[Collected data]
┄┄┄┄┄┄┄┄┄┄┄┄┄┄┄┄┄┄┄┄
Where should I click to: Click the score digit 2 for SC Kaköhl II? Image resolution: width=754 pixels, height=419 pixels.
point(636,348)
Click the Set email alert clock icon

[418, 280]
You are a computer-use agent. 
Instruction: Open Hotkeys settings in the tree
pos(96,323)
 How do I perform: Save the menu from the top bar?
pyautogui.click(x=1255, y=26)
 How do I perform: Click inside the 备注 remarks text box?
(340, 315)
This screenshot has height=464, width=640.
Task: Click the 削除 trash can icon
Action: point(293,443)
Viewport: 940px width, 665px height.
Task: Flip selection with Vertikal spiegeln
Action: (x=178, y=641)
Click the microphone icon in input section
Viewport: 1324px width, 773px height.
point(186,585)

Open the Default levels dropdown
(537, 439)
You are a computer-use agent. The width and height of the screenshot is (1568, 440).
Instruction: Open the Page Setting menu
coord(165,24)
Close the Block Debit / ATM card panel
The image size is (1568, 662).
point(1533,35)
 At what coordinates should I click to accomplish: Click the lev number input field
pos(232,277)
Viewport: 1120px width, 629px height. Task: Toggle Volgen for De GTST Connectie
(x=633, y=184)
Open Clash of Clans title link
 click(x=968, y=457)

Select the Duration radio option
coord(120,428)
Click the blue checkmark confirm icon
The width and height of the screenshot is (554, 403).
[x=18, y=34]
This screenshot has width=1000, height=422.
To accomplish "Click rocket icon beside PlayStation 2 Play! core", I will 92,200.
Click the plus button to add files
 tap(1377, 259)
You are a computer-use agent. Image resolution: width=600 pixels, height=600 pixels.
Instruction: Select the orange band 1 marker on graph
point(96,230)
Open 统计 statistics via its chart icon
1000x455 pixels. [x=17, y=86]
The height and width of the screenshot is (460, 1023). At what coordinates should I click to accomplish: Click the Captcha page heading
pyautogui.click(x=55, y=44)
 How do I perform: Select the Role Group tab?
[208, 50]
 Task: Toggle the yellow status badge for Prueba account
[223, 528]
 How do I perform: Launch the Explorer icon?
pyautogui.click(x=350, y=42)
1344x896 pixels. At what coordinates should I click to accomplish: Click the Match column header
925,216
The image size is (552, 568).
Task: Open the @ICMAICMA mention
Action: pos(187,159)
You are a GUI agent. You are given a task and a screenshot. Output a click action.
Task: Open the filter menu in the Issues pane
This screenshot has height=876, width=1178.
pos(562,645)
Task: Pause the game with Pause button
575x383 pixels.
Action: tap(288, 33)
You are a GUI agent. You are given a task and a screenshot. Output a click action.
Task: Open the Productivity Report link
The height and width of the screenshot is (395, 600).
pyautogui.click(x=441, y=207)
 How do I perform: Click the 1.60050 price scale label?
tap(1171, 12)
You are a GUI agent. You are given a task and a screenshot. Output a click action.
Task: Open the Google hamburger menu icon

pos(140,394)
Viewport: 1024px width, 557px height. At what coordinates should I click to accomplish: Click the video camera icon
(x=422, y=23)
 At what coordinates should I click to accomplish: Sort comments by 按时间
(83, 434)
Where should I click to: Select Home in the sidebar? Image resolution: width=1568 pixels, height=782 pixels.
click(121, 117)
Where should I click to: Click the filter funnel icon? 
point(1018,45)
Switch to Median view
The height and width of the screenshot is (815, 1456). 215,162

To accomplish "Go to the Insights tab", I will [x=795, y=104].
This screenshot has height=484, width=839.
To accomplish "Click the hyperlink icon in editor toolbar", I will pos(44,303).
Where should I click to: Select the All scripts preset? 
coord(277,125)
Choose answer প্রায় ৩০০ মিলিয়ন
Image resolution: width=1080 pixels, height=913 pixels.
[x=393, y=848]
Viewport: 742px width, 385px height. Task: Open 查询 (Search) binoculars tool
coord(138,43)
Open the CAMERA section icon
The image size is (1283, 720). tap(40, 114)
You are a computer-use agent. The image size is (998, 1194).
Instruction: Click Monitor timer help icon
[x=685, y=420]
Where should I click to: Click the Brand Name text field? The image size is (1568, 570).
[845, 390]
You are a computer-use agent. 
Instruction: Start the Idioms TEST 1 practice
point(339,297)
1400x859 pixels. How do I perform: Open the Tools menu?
┄┄┄┄┄┄┄┄┄┄┄┄┄┄┄┄┄┄┄┄
* [What is needed]: When a line among the entries above contains "will", copy it.

* [Task result]:
To accomplish "Click rocket icon beside PlayStation 2 Play! core", I will 92,200.
To accomplish "Go to the Insights tab", I will [x=795, y=104].
To accomplish "Click the hyperlink icon in editor toolbar", I will pos(44,303).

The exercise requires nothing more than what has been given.